I tried wake surfing on Lake Erie

Call it the surf smile. When you get up surfing behind Jason Hand’s Malibu Wakesetter on Lake Erie, you can’t help but grin.

“That smile, the undeniable energy,” said Hand, 49, who spends his summer weekends in a camper at Bay Point Resort.

“Like your mouth hurts when you get off this boat,” said fellow surfer and camper, Brian Rienerth. “And your ears because of the speakers.”

The music was blasting on a sunny Thursday morning when Hand, the godfather of Lake Erie wakesurfing, took me out for a trip with his wife, Kelly Hand, and a few surfing friends, including Patrick Walton, who shot drone video of the ride. (See the video above for some of his awesome footage.)

“This is a hardcore crew that shows up at 5:30 in the morning to catch the sunrise,” Hand said.

Hand hopes to expand the wakesurfing community around Bay Point and the Marblehead peninsula, which is sheltered enough that no matter which way the wind is blowing, you can find calm water somewhere.

The wakesurfing crew has all the areas named, like runs at a ski resort. There’s Shawshank, near Johnson’s Island, which used to house a Confederate prison camp, and the Pocket, and — where we headed, in front of the main Bay Point Beach, Showtime.

Wakesurfing on Lake Erie? You can do it!

Let me start at the beginning.

As soon as we filled up with gas ($125 for a tank, which you can burn through in a few hours), we filled up bags in the stern of the boat with about 3,500 pounds of water. That makes the back heavier and allows for a better wake, created by wedges beneath the boat. You can control the size and shape of the wake from a digital panel on the boat’s dashboard.

I watched surfer Nick Chamberlain and Kelly Hand do tricks on their boards a few feet behind the boat. They used a rope to stand up, then let go. They propelled themselves and changed direction by shifting their weight.

Then it was my turn.

I planted my heels on the board, perpendicular to the bow of the boat, and bent my knees. I kept my arms locked between my knees. And then, when the boat pulled forward, the rope pulled me, and I pushed my feet onto the board. Ta da! I was standing! And grinning!

The surf crew cheered!

Surfing felt more fun than water skiing; I had more control over my movement. Though I didn’t last too long once I let go of the rope. I had to step on the gas by pushing harder with my front foot and brake by pushing with the back, Rienerth said.

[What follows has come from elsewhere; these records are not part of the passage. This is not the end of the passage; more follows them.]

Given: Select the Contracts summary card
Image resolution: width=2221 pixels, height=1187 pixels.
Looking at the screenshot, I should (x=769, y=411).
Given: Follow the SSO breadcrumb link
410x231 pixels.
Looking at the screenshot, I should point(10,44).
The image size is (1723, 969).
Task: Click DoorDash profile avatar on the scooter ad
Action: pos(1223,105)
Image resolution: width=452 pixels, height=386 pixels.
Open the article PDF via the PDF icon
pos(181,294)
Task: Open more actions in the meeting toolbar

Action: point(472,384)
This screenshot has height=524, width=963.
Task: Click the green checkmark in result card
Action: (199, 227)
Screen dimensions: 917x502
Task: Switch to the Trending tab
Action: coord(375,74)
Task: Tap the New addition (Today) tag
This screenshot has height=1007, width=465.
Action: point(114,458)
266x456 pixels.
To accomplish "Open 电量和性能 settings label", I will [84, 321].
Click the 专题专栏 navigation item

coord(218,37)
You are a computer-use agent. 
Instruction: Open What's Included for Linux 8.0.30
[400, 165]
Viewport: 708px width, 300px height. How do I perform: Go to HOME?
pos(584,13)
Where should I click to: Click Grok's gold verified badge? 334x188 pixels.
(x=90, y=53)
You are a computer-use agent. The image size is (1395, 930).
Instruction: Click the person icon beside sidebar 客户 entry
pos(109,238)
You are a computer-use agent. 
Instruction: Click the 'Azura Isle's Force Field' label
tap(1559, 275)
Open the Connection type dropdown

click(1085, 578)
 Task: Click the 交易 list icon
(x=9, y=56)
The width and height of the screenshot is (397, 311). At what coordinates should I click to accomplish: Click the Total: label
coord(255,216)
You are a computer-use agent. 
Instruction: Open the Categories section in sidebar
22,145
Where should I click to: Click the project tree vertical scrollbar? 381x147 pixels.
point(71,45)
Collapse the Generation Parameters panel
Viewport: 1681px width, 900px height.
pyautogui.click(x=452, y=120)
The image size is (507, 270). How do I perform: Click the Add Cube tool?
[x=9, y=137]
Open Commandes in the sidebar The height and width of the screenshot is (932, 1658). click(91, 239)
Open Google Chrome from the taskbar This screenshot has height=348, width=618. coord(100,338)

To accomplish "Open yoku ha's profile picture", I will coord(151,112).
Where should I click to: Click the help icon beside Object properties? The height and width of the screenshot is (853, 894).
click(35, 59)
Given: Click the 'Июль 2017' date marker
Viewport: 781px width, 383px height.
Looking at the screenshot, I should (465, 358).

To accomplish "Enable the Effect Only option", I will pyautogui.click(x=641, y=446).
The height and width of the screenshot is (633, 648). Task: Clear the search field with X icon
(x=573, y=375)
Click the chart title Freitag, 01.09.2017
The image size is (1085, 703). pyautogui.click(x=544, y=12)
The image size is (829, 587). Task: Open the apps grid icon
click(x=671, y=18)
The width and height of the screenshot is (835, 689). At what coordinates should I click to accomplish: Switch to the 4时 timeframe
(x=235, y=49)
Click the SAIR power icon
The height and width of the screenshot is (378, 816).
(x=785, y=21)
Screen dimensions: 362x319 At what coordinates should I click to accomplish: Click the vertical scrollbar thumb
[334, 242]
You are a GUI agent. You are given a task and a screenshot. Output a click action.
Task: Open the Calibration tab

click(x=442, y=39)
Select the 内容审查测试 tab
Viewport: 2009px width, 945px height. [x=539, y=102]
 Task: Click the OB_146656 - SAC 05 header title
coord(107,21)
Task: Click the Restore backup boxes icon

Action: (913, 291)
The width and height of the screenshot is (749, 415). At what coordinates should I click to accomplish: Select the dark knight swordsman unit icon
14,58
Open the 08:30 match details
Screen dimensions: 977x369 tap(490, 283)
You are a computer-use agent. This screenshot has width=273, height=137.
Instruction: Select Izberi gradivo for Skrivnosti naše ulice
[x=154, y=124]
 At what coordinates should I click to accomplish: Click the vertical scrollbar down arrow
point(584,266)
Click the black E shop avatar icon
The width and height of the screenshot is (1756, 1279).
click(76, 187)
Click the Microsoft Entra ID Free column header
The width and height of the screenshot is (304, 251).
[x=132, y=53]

I tried that, and fell. And tried again. And tried again. Surfing was a new challenge, one that used strength and balance I’d gained from stand-up paddleboarding and yoga, then would plop me in the water to try again.

I could see why wake surfing was addicting, like a video game. Each try I could go a little longer, get a little more confident, try to move a little more.

Through it all, I wore my surf smile.